[Records from a data source]
····················

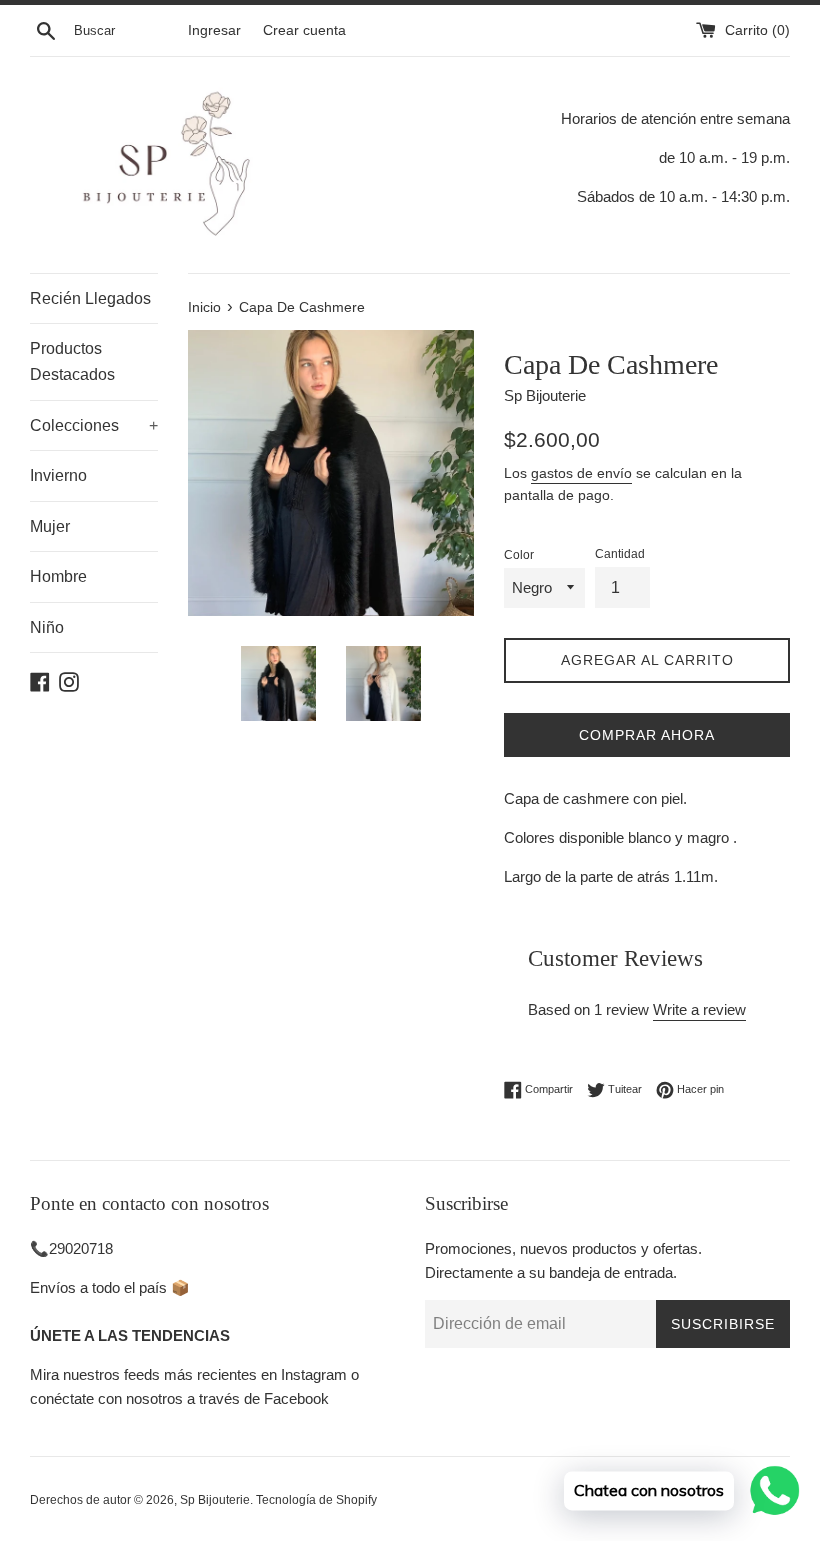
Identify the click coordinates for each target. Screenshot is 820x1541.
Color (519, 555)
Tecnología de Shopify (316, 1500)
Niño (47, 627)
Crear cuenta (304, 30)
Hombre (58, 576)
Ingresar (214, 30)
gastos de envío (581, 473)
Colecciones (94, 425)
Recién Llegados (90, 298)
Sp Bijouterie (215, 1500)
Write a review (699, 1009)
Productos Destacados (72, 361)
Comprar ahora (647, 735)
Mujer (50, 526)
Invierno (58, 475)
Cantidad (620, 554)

····················

### Problem
Whatever pictures the entries contain, omit them, and write the rest out exactly.

### Reply to the exercise
Identify the click coordinates for each target. Screenshot is 820x1541.
Color (519, 555)
Tecnología de Shopify (316, 1500)
Niño (47, 627)
Crear cuenta (304, 30)
Hombre (58, 576)
Ingresar (214, 30)
gastos de envío (581, 473)
Colecciones (94, 425)
Recién Llegados (90, 298)
Sp Bijouterie (215, 1500)
Write a review (699, 1009)
Productos Destacados (72, 361)
Comprar ahora (647, 735)
Mujer (50, 526)
Invierno (58, 475)
Cantidad (620, 554)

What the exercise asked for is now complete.